§ **Goal of the exercise**: Below are records to be repeated in full. Give them exactly.

========================

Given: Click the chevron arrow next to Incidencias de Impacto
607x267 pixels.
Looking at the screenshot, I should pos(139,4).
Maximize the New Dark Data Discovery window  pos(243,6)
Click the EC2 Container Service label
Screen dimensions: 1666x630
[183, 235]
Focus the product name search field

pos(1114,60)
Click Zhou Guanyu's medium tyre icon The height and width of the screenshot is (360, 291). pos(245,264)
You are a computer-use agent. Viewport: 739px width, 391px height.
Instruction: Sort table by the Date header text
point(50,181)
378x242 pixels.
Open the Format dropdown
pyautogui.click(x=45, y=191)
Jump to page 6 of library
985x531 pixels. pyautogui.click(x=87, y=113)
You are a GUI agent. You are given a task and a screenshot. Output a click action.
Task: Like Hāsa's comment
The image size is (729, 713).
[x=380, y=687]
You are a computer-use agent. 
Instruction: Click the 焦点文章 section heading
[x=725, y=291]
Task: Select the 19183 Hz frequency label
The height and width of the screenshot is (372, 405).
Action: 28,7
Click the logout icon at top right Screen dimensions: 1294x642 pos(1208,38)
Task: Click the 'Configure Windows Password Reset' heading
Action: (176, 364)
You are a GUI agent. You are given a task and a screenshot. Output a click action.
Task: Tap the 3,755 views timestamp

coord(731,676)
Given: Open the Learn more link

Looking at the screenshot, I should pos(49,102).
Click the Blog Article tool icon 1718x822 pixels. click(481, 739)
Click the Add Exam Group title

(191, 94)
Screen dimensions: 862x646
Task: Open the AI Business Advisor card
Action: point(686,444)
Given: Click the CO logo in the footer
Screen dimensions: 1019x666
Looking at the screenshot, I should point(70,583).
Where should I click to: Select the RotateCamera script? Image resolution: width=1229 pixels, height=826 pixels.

========================

§ **Task answer**:
Given: Click the chevron arrow next to Incidencias de Impacto
607x267 pixels.
Looking at the screenshot, I should pos(139,4).
Maximize the New Dark Data Discovery window  pos(243,6)
Click the EC2 Container Service label
Screen dimensions: 1666x630
[183, 235]
Focus the product name search field

pos(1114,60)
Click Zhou Guanyu's medium tyre icon The height and width of the screenshot is (360, 291). pos(245,264)
You are a computer-use agent. Viewport: 739px width, 391px height.
Instruction: Sort table by the Date header text
point(50,181)
378x242 pixels.
Open the Format dropdown
pyautogui.click(x=45, y=191)
Jump to page 6 of library
985x531 pixels. pyautogui.click(x=87, y=113)
You are a GUI agent. You are given a task and a screenshot. Output a click action.
Task: Like Hāsa's comment
The image size is (729, 713).
[x=380, y=687]
You are a computer-use agent. 
Instruction: Click the 焦点文章 section heading
[x=725, y=291]
Task: Select the 19183 Hz frequency label
The height and width of the screenshot is (372, 405).
Action: 28,7
Click the logout icon at top right Screen dimensions: 1294x642 pos(1208,38)
Task: Click the 'Configure Windows Password Reset' heading
Action: (176, 364)
You are a GUI agent. You are given a task and a screenshot. Output a click action.
Task: Tap the 3,755 views timestamp

coord(731,676)
Given: Open the Learn more link

Looking at the screenshot, I should pos(49,102).
Click the Blog Article tool icon 1718x822 pixels. click(481, 739)
Click the Add Exam Group title

(191, 94)
Screen dimensions: 862x646
Task: Open the AI Business Advisor card
Action: point(686,444)
Given: Click the CO logo in the footer
Screen dimensions: 1019x666
Looking at the screenshot, I should point(70,583).
Where should I click to: Select the RotateCamera script? Image resolution: width=1229 pixels, height=826 pixels.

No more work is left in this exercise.